--- start EXCERPT PROVIDED ---

- Directed by: Sacha Guitry with the technical collaboration of René Le Hénaff
- Written by: Sacha Guitry
- Starring: Jean-Louis Barrault Aimé Clariond Gaby Morlay Yvette Lebon
- Music by: Adolphe Borchard
- Distributed by: Compagnie Commerciale Française Cinématographique
- Release date: September 5, 1942;
- Country: France
- Language: French

= Le Destin fabuleux de Désirée Clary =

Le Destin fabuleux de Désirée Clary (Mlle. Desiree) is a French film released in September 1942, black and white, written and directed by Sacha Guitry. The film concerns the life of Désirée Clary, the daughter of a Marseilles merchant, who became Queen of Sweden and the founder of a dynasty.

==Plot==
Julie and Désirée Clary are courted by the brothers Joseph and Napoleon Bonaparte. Joseph marries Julie and Napoleon is affianced to Désirée. When Napoleon breaks the engagement and marries Joséphine de Beauharnais, Désirée becomes involved with General Bernadotte.

--- end EXCERPT PROVIDED ---

BRIEF 1 -
From the film article: (a) Who wrote the music? (b) Which of the Clary sisters does Joseph Bonaparte marry? (c) Whom does Napoleon marry after he breaks his engagement?

--- start SUPPLIED MATERIAL ---

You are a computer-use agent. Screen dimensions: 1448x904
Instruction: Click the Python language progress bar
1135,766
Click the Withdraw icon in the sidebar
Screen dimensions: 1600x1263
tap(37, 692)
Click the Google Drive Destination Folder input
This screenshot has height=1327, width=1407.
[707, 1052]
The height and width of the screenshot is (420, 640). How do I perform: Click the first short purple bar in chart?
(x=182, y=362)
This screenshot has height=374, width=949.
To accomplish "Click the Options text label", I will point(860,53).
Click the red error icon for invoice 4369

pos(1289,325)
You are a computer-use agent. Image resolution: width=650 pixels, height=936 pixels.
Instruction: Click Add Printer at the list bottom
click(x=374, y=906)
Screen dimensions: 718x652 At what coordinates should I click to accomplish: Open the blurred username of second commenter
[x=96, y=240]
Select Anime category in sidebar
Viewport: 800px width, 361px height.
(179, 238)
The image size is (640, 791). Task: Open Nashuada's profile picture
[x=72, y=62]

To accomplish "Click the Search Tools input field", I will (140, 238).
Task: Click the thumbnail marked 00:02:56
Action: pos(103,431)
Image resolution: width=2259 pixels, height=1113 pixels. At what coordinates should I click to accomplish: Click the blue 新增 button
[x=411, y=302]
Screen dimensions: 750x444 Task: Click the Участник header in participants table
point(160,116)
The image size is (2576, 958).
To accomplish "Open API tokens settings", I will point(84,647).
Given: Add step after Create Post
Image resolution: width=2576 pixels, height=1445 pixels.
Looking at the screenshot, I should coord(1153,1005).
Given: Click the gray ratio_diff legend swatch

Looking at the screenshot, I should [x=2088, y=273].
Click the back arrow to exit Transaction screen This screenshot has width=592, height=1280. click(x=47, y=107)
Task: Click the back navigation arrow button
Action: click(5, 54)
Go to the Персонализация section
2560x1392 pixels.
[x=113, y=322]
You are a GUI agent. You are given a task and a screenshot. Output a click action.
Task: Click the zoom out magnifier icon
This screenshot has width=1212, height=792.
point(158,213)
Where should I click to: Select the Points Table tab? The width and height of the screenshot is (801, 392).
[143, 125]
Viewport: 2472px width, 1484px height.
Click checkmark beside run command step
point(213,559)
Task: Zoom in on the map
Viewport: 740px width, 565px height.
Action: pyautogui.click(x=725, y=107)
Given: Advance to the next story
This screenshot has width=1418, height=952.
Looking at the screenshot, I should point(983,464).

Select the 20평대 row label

--- end SUPPLIED MATERIAL ---

BRIEF 2 -
Which lines of the records contain the word "icon"? Return each of them in full.

CORRECT RESPONSE 1 -
(a) Adolphe Borchard
(b) Julie
(c) Joséphine de Beauharnais

CORRECT RESPONSE 2 -
Click the Withdraw icon in the sidebar
Click the red error icon for invoice 4369
Task: Click the zoom out magnifier icon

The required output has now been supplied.